Isolated skeletal muscle incubation was performed as described previously (16), and glucose uptake was assayed using the method described by Bruning et al. (17). Briefly, tendons from both ends of each muscle were tied with suture and mounted on an incubation apparatus. Muscles were incubated in 8 ml Krebs-Ringer bicarbonate buffer (KRBB) (117 mmol/l NaCl, 2.5 mmol/l CaCl2, 1.2 mmol/l KH2PO4, 1.2 mmol/l MgSO4, and 24.6 mmol/l NaHCO3, pH 7.4) containing 2 mmol/l pyruvate in the presence or absence of 100 nmol/l insulin and/or 10 μmol/l SB 203580 for 60 min at 37°C. Glucose uptake was then measured in 2 ml KRBB containing 1 mmol/l 2-deoxy-d-[1-3H]glucose (1.5 μCi/ml) and 7 mmol/l d-[14C]mannitol (0.45 μCi/ml) in the presence or absence of 100 nmol/l insulin at 30°C for 10 min. Both incubation and transport buffers were continuously gassed with 95% O2/5% CO2. At the end of the uptake assay, muscles were immersed in KRBB containing 80 μmol/l cytochalasin B on ice to terminate glucose transport, and muscles were quickly frozen in liquid nitrogen. Muscles were weighed and processed by incubating in 250 μl 1 mol/l NaOH at 80°C for 10 min, neutralized with 250 μl 1 mol/l HCl, and particulates were precipitated by centrifugation at 13,000g for 1 min. 3H and 14C radioactivity present in 350 μl of the supernatant was measured by scintillation counting. From the 14C specific radioactivity, the extracellular water volume present in the muscle was calculated. This enables the extracellular 3H volume to be determined and subtracted from the total 3H radioactivity to calculate 2-deoxy-d-[1-3H]glucose transported per gram of muscle per hour.

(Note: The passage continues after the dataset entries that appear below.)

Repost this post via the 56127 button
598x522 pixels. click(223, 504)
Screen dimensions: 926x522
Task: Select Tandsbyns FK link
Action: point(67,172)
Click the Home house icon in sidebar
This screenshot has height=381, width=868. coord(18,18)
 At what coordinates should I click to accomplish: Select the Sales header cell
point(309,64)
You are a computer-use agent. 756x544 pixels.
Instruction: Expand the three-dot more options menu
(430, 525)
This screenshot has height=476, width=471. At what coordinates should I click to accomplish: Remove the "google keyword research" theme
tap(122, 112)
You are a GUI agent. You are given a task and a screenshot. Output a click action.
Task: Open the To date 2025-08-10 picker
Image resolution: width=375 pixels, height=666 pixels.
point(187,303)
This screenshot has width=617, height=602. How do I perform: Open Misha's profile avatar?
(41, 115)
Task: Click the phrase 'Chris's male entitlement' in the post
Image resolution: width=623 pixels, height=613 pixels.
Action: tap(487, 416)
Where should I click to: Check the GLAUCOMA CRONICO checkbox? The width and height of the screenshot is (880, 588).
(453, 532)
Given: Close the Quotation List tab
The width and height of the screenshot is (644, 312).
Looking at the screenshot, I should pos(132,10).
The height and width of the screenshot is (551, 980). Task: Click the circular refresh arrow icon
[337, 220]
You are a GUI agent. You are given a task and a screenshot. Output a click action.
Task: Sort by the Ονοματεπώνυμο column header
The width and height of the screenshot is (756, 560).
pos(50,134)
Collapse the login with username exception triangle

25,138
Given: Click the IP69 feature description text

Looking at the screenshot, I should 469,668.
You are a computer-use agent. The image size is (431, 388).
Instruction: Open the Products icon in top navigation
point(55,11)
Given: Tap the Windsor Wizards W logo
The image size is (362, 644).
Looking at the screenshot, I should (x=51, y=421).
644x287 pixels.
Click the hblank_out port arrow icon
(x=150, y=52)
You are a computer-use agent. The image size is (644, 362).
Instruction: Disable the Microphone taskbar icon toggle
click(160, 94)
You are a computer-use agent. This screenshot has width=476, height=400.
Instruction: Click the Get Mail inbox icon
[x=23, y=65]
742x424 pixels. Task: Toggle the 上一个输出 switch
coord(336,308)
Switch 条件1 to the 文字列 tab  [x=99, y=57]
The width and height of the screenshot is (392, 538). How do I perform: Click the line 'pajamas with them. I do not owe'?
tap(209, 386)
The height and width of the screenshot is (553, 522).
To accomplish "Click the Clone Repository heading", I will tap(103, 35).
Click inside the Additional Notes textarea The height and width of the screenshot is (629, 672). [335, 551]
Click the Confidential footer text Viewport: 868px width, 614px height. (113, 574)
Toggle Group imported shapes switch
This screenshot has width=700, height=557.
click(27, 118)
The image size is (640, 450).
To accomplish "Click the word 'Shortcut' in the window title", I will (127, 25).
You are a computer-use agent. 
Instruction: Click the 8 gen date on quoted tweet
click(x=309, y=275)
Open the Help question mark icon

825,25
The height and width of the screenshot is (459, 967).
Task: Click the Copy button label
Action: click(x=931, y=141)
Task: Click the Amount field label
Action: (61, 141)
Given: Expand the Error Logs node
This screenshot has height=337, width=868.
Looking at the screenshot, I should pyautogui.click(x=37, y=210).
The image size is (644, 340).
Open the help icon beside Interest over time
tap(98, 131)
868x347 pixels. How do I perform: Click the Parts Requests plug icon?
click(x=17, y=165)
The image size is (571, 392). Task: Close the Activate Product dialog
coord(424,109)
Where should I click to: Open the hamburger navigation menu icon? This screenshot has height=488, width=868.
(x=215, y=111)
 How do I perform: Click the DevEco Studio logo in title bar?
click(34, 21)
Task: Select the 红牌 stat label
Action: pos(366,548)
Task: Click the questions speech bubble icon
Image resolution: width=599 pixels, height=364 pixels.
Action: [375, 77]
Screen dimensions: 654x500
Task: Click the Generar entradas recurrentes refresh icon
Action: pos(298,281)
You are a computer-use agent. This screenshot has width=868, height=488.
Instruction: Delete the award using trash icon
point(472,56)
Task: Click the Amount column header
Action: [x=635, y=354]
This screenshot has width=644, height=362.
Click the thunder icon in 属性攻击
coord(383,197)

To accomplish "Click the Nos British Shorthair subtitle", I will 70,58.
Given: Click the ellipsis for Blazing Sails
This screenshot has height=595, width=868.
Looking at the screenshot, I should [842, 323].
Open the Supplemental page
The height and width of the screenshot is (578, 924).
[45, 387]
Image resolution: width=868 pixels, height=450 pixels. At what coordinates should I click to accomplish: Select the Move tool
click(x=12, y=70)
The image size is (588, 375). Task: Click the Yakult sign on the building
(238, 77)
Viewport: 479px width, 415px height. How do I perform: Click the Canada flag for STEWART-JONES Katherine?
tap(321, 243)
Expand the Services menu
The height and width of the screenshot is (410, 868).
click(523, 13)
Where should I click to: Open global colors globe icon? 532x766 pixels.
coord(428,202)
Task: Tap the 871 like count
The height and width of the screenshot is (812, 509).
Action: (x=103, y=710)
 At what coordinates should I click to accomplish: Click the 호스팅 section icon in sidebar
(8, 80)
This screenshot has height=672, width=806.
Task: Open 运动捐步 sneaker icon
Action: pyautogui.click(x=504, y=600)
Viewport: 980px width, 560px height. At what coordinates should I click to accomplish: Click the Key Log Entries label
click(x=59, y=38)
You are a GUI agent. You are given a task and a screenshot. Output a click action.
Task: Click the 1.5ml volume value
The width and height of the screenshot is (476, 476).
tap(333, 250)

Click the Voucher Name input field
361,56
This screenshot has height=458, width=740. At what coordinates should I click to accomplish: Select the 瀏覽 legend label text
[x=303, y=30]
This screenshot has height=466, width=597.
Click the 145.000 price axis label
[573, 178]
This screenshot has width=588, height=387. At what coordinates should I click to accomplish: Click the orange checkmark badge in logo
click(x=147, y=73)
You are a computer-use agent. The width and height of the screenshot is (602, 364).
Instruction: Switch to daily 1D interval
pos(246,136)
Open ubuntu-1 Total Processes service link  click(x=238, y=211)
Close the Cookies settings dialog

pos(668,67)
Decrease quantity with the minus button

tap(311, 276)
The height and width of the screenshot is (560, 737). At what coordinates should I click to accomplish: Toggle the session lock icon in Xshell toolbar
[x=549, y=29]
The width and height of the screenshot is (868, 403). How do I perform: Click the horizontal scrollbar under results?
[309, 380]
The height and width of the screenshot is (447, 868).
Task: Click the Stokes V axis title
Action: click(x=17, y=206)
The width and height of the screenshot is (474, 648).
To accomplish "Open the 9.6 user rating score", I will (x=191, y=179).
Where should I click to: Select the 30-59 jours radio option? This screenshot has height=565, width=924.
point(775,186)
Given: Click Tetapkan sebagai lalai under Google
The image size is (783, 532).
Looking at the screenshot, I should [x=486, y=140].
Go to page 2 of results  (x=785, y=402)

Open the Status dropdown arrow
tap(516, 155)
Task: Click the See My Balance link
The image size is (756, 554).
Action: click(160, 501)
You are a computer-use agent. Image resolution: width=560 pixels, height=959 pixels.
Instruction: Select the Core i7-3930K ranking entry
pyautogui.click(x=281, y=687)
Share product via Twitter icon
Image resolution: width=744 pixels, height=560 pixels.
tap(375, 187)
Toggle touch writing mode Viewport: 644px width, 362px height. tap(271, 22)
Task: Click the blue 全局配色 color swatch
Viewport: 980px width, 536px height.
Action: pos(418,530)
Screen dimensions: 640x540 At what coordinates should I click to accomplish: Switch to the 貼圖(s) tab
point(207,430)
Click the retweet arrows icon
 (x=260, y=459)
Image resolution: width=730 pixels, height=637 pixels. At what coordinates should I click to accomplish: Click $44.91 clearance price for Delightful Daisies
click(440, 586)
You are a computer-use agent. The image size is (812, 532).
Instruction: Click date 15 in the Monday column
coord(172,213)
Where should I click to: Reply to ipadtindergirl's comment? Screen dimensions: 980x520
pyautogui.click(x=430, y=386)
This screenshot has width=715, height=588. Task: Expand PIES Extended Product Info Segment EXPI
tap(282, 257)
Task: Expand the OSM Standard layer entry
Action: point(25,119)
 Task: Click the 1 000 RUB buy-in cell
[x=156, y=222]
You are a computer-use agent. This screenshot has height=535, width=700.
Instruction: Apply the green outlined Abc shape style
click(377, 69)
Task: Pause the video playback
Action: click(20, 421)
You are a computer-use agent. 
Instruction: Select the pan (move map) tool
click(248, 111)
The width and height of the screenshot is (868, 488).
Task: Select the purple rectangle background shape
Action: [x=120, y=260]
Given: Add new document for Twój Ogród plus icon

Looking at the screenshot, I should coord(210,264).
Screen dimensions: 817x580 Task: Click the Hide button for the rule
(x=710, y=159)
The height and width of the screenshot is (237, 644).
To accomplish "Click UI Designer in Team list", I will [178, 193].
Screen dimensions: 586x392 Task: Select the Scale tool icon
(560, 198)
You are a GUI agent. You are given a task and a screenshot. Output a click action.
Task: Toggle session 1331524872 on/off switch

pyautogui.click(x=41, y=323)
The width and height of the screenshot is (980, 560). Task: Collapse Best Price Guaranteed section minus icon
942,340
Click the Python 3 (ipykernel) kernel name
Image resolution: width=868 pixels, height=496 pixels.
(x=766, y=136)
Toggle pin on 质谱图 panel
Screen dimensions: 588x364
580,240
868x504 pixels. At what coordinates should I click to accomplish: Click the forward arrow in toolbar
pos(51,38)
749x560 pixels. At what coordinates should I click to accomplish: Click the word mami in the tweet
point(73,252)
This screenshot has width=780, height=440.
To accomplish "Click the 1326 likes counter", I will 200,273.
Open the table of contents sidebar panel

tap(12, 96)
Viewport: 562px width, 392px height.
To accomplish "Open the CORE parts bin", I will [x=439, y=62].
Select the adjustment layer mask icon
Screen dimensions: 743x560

Preparation of whole-cell and tissue lysates.
In some experiments, adipocytes from epdidymal fat pads, heart, and soleus muscle were lysed after experimental manipulation (see figure legends) in an appropriate volume of lysis buffer (50 mmol/l Tris, pH 7.4, 0.27 mol/l sucrose, 1 mmol/l sodium orthovanadate, pH 10, 1 mmol/l EDTA, 1 mmol/l EGTA, 10 mmol/l sodium β-glycerophosphate, 50 mmol/l NaF, 5 mmol/l sodium pyrophosphate, 1% [wt/vol] Triton X-100, 0.1% [vol/vol] 2-mercaptoethanol, 0.1 μmol/l microcystin-LR, and protease inhibitors). Whole-cell and muscle lysates were centrifuged (15,000g, 4°C for 10 min) and stored at −80°C until required.
Determination of protein concentration.
Protein concentrations were determined by the method of Bradford (18) using BSA as standard.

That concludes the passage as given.